• _Task instructions_: Please write each record out again word for word.

Extracted data entries
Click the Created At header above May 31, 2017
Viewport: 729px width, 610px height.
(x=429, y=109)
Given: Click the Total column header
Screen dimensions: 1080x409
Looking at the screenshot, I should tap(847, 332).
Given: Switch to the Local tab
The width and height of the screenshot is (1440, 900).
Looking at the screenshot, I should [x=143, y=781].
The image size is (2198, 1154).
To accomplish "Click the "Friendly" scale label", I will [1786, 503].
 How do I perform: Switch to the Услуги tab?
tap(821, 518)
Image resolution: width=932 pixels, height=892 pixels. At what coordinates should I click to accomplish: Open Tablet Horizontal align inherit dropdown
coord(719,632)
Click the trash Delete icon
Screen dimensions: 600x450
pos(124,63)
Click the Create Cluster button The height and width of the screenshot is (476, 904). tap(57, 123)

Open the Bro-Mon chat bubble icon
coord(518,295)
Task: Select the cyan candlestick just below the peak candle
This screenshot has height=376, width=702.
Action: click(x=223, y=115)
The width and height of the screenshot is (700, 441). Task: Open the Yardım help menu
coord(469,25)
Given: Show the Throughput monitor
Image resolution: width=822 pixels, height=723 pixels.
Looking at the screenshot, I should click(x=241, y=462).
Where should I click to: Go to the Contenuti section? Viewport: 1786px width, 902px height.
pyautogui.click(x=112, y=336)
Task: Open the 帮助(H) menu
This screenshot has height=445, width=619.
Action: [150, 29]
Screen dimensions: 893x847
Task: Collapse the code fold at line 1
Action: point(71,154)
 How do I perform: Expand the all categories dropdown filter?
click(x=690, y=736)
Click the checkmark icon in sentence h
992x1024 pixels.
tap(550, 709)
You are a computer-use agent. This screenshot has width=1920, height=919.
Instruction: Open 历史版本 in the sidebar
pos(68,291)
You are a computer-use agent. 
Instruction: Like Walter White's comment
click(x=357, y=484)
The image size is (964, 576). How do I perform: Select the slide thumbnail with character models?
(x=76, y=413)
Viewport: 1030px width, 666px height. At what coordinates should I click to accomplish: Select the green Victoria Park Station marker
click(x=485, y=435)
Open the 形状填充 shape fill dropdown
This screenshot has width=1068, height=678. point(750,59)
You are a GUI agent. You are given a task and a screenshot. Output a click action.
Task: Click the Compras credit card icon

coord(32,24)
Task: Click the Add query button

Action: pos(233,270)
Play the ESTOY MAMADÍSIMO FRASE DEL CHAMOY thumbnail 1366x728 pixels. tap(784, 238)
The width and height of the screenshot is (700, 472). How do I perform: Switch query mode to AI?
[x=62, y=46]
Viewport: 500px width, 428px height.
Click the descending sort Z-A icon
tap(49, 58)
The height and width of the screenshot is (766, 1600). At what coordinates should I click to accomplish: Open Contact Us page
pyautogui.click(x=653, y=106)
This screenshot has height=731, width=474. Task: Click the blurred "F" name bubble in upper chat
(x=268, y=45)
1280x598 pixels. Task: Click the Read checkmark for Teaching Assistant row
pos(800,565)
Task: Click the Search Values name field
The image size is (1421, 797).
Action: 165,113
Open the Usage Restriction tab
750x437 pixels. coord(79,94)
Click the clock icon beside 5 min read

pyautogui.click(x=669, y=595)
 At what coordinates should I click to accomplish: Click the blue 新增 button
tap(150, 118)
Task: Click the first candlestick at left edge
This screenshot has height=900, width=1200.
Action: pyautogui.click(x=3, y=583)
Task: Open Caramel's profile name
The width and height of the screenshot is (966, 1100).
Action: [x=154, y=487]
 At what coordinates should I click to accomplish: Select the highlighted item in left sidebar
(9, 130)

• _Result of the exercise_:
Click the Created At header above May 31, 2017
Viewport: 729px width, 610px height.
(x=429, y=109)
Given: Click the Total column header
Screen dimensions: 1080x409
Looking at the screenshot, I should tap(847, 332).
Given: Switch to the Local tab
The width and height of the screenshot is (1440, 900).
Looking at the screenshot, I should [x=143, y=781].
The image size is (2198, 1154).
To accomplish "Click the "Friendly" scale label", I will [1786, 503].
 How do I perform: Switch to the Услуги tab?
tap(821, 518)
Image resolution: width=932 pixels, height=892 pixels. At what coordinates should I click to accomplish: Open Tablet Horizontal align inherit dropdown
coord(719,632)
Click the trash Delete icon
Screen dimensions: 600x450
pos(124,63)
Click the Create Cluster button The height and width of the screenshot is (476, 904). tap(57, 123)

Open the Bro-Mon chat bubble icon
coord(518,295)
Task: Select the cyan candlestick just below the peak candle
This screenshot has height=376, width=702.
Action: click(x=223, y=115)
The width and height of the screenshot is (700, 441). Task: Open the Yardım help menu
coord(469,25)
Given: Show the Throughput monitor
Image resolution: width=822 pixels, height=723 pixels.
Looking at the screenshot, I should click(x=241, y=462).
Where should I click to: Go to the Contenuti section? Viewport: 1786px width, 902px height.
pyautogui.click(x=112, y=336)
Task: Open the 帮助(H) menu
This screenshot has height=445, width=619.
Action: [150, 29]
Screen dimensions: 893x847
Task: Collapse the code fold at line 1
Action: point(71,154)
 How do I perform: Expand the all categories dropdown filter?
click(x=690, y=736)
Click the checkmark icon in sentence h
992x1024 pixels.
tap(550, 709)
You are a computer-use agent. This screenshot has width=1920, height=919.
Instruction: Open 历史版本 in the sidebar
pos(68,291)
You are a computer-use agent. 
Instruction: Like Walter White's comment
click(x=357, y=484)
The image size is (964, 576). How do I perform: Select the slide thumbnail with character models?
(x=76, y=413)
Viewport: 1030px width, 666px height. At what coordinates should I click to accomplish: Select the green Victoria Park Station marker
click(x=485, y=435)
Open the 形状填充 shape fill dropdown
This screenshot has width=1068, height=678. point(750,59)
You are a GUI agent. You are given a task and a screenshot. Output a click action.
Task: Click the Compras credit card icon

coord(32,24)
Task: Click the Add query button

Action: pos(233,270)
Play the ESTOY MAMADÍSIMO FRASE DEL CHAMOY thumbnail 1366x728 pixels. tap(784, 238)
The width and height of the screenshot is (700, 472). How do I perform: Switch query mode to AI?
[x=62, y=46]
Viewport: 500px width, 428px height.
Click the descending sort Z-A icon
tap(49, 58)
The height and width of the screenshot is (766, 1600). At what coordinates should I click to accomplish: Open Contact Us page
pyautogui.click(x=653, y=106)
This screenshot has height=731, width=474. Task: Click the blurred "F" name bubble in upper chat
(x=268, y=45)
1280x598 pixels. Task: Click the Read checkmark for Teaching Assistant row
pos(800,565)
Task: Click the Search Values name field
The image size is (1421, 797).
Action: 165,113
Open the Usage Restriction tab
750x437 pixels. coord(79,94)
Click the clock icon beside 5 min read

pyautogui.click(x=669, y=595)
 At what coordinates should I click to accomplish: Click the blue 新增 button
tap(150, 118)
Task: Click the first candlestick at left edge
This screenshot has height=900, width=1200.
Action: pyautogui.click(x=3, y=583)
Task: Open Caramel's profile name
The width and height of the screenshot is (966, 1100).
Action: [x=154, y=487]
 At what coordinates should I click to accomplish: Select the highlighted item in left sidebar
(9, 130)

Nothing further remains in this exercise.